City staff completed similar public engagement sessions when it was working on the myPG planning piece a couple of years ago so it's not like senior city managers don't know how to go before the public and collect input.

KPMG took the "suggested opportunities" brought forward by the public and promptly dismissed 48 of those suggestions, filing them politely in the "Don't Do" category.

City staff, under the direction of senior management and council, could have done that, too, so there's still nothing here that couldn't have been done without the expertise of KPMG.

On the flip side, KPMG ranked as a "high" priority to "optimize staffing requirements at all fire stations," including reducing staff at certain fire stations, using volunteers and/or part-time firefighters at certain times and certain stations, as well as vary staffing levels based on time of day, days of the week and historical volumes on those days and times.

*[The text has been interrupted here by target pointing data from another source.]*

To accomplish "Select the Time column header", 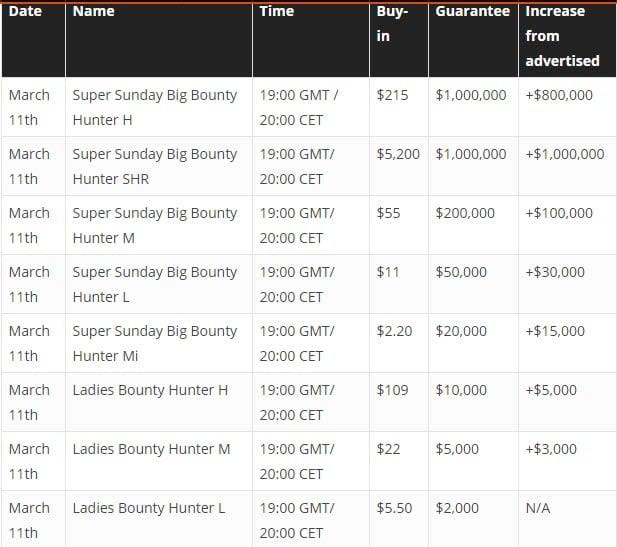I will click(277, 12).
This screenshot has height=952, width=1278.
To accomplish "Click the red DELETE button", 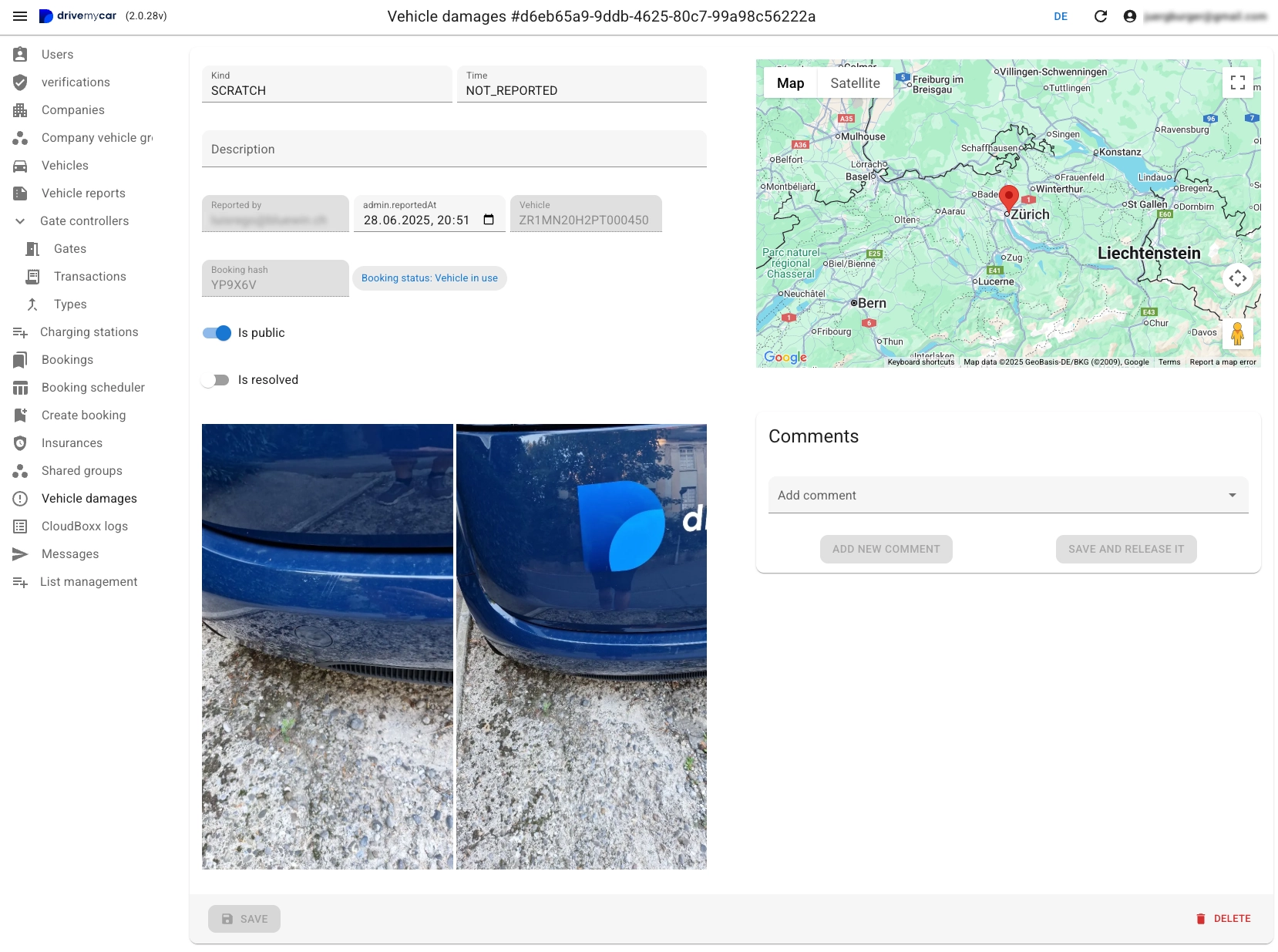I will pos(1223,918).
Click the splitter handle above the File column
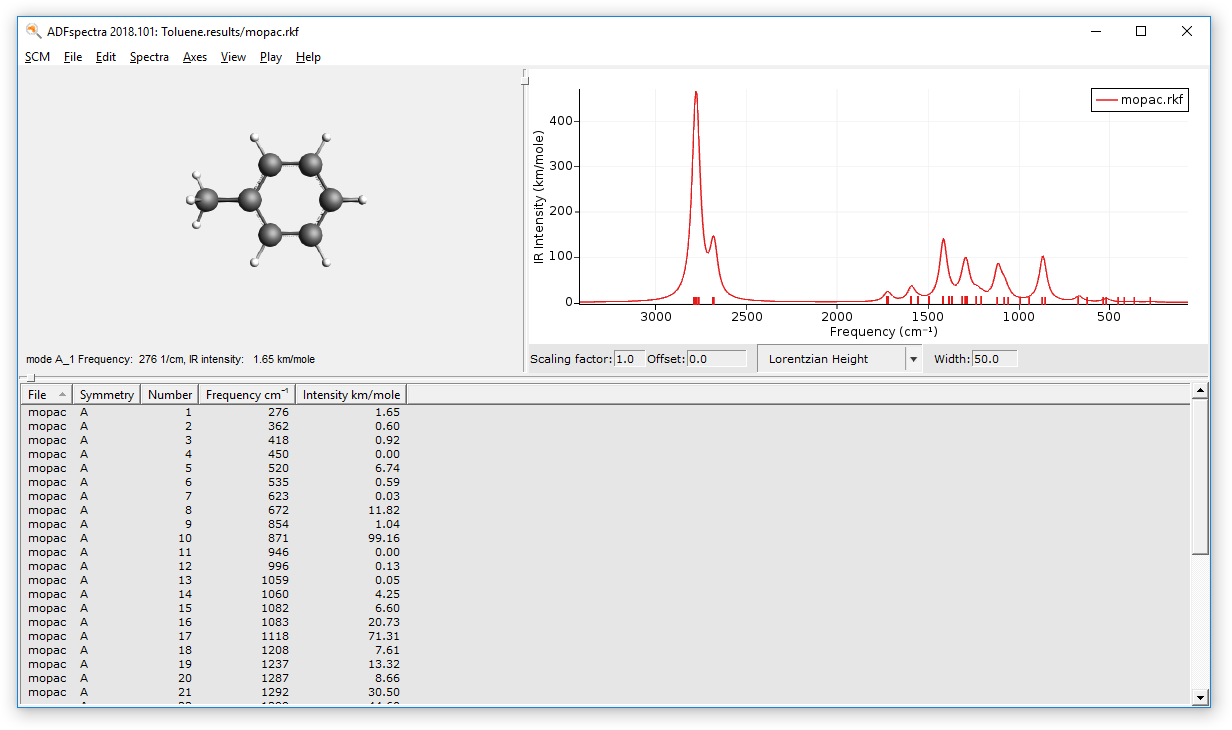Viewport: 1232px width, 730px height. (x=30, y=378)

Here's where city staff and council could have put the brakes on, since that idea has gone over as well as a "pull my finger" joke at a formal banquet.

Green said it best Tuesday night: "I think we're hearing pretty loud and clear it's not supported in the community, by staff, by the fire team and, most likely, by council as well."

So, in other words, KPMG wasted their time and our time and money by ranking a suggestion as "high" when not only is it a non-starter across the community, it borders on being illegal, since fire department managers have a legal duty to firefighters to take "reasonable steps" to keep them from harm in performance of their duties. "Reasonable steps" would include working equipment, proper training and adequate staffing levels.

Spot the outside consultant who has no idea what the pulse of the community is when it comes to those core services.

There is still time for KPMG to redeem itself and find those big pots of savings that voters and city council were hoping could be discovered in the back corners of the bureaucracy.

But time is short.

The public's opportunity to take part in an online survey on the city's website ends on Thanksgiving Monday and KPMG's final report is due at the end of the month.

KPMG called the suggestion to reduce staffing levels at local fire halls "one of the largest tax reduction opportunities" but that idea was kicked to the curb Tuesday.

So KPMG has fewer options and only a few weeks to find something else to hang their core services review hat on.

And after that report comes out with whatever else they think can save the city some money, it will be time to assess the assessors - did KPMG give us good value for our investment or were their efforts a waste of time and money?

If the answer is the latter, accountability for that waste belongs nowhere else but with mayor and council.